Jo Diercks ist Gründer und Geschäftsführer von CYQUEST, Herausgeber des Buches „Recrutainment“ und Gastdozent an verschiedenen Hochschulen. Am 5. September beleuchtet er auf dem Flügge Kongress für neues Azubimarketing die Frage, wie Berufsorientierung heute aussehen muss und was speziell Selbsttests, Matching-Tools und Eignungsdiagnostik dabei leisten können. „Ich kann was. Aber was?“ lautet der Titel des Vortrags. Der interaktive Flügge Kongress richtet sich an alle neugierigen Recruiter, Personal- und Ausbildungsmarketingexperten sowie Ausbilder, die der Zukunft mal ganz persönlich Hallo sagen wollen.
Herr Diercks, was fällt Ihnen als Erstes ein, wenn Sie an heutige Schulabgänger denken – was ist anders im Vergleich zu Ihrer Schulzeit?
Ich würde das überschreiben mit „Orientierungslosigkeit“ auf der einen und „Information-Overload“ auf der anderen Seite. Das Gefühl von „Die Welt steht dir offen, du kannst alles werden“ trifft auf „Oh Gott, was werde ich denn!?“, die pure Überforderung. Vielfalt ist ja erst mal gut, aber wenn mich diese Vielfalt erschlägt, kann das zu Resignation führen: Das Buch ist so dick, da schlage ich gar nicht erst die erste Seite auf. Wer sich überfordert fühlt, orientiert sich schnell am Naheliegenden, vielleicht auch an Stereotypen. Ich mach das, was meine große Schwester gemacht hat oder was meine Freunde machen. Oder ich lasse mich von den Stereotypen aus dem Fernsehen leiten, so nach dem Motto: Ich mag den Tatort, dann gehe ich zur Polizei. Wenn das zum Zug kommt, dann werden die gleichen Auswahlfehler gemacht, die schon immer gemacht wurden, obwohl das Bildungsangebot mittlerweile so groß ist wie nie. Die Konsequenz muss eigentlich sein, dass ich meine Interessen mit der Umwelt abgleiche, aber dafür braucht es Hilfestellung, von alleine passiert das nicht. Nur wenn das große Ganze, z.B. in einem Berufswahltest, durch einen Filter läuft, bei dem am Ende genau mein Ding rauskommt, zumindest aber eine deutliche Eingrenzung stattfindet, kann ich mich orientieren. Im Gegensatz zu meiner Generation suchen sich Jugendliche heute auch stärker Unterstützung bei den Eltern und Lehrern. Ich habe zum Beispiel ein super Verhältnis zu meinen Eltern, ich wäre aber nie auf die Idee gekommen, die zu fragen, was ich denn mal werden könnte. Das ist heute anders… Und das muss Azubimarketing im Hinterkopf behalten.
· · · ·
◆ **Aufgabenstellung**
Setzen Sie das Interview zur Berufsorientierung heutiger Schulabgänger im Anschluss an dessen letzten Satz fort. Die nachstehenden Zeilen sind eigenständiges Material und gehören nicht zum Interview.

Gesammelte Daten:
· · · ·
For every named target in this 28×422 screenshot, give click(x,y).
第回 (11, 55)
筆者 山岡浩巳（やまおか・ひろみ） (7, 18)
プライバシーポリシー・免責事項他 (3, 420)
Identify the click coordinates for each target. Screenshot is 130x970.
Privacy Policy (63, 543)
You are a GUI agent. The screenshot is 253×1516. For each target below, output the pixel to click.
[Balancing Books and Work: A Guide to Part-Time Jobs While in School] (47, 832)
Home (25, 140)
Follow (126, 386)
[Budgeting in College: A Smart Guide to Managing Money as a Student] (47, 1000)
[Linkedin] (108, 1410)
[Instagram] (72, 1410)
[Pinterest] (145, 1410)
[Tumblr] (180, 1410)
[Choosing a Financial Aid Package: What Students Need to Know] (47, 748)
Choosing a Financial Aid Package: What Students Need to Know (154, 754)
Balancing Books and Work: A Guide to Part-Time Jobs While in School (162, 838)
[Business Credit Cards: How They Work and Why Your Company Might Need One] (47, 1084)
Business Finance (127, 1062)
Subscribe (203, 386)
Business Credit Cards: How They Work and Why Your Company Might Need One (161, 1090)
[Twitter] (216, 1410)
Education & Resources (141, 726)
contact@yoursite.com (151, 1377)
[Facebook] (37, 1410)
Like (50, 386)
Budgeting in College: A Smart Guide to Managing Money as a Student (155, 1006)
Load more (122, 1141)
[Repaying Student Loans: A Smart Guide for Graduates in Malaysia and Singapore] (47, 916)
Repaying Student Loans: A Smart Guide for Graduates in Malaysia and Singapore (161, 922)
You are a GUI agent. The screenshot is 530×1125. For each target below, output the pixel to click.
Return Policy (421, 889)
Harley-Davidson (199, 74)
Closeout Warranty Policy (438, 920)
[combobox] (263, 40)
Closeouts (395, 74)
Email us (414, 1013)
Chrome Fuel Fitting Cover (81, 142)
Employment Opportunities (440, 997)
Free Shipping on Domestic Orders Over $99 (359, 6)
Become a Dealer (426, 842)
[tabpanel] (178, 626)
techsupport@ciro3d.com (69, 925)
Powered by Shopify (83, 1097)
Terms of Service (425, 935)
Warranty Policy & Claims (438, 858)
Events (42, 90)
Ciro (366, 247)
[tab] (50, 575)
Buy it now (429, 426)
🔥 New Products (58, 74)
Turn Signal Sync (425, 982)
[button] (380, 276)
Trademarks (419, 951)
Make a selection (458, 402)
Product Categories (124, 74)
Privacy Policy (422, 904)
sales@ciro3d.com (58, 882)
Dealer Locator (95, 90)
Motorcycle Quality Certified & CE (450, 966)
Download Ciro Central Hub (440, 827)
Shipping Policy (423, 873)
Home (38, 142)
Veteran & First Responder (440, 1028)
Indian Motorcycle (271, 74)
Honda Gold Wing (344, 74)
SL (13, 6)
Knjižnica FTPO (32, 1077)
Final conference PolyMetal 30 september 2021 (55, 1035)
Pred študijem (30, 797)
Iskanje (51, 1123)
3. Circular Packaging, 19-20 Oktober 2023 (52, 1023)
· · · ·
◆ **Übungsergebnis**
Bitte vervollständigen Sie folgenden Satz: Ein gutes Azubimarketing kommt in 2018 nicht vorbei an….
…Orientierung auf Augenhöhe und Transparenz! Ich muss als Unternehmen in meinem Azubimarketing für den Jugendlichen die Frage beantworten: Passt die Ausbildung zu mir? Die Zielgruppe muss mein Angebot als Ratschlag und als Hilfestellung empfinden. Das kann ich tun: Einblicke geben, den Vorhang beiseite ziehen, das echte Arbeitsleben zeigen. Die potentiellen Kollegen zeigen, Einblick in die Tätigkeit geben und in das Gebäude, zum Beispiel durch virtuelle Unternehmensrundgänge. Matchingverfahren, die mir helfen zu entscheiden, passt das zu mir. Früher hatte man vorne die Hochglanzbroschüre und hinten die Ungewissheit. Man musste den Job erst mal antreten, um herauszufinden, wie die Unternehmenskultur aussieht. Das Mantra im Employer Branding der letzten Jahre lautete ja „So viel Authentizität wie möglich!“ Die Message ist angekommen und viele Arbeitgeber haben schon ihr Marketing angepasst. Das ist gut für Bewerber!
Schießen wir uns gedanklich in das Jahr 2030: Wie sieht Ihre Zukunftsvision bzw. Ihr Wunsch in Bezug auf die Kommunikation von Unternehmen mit jugendlichen Bewerbern aus?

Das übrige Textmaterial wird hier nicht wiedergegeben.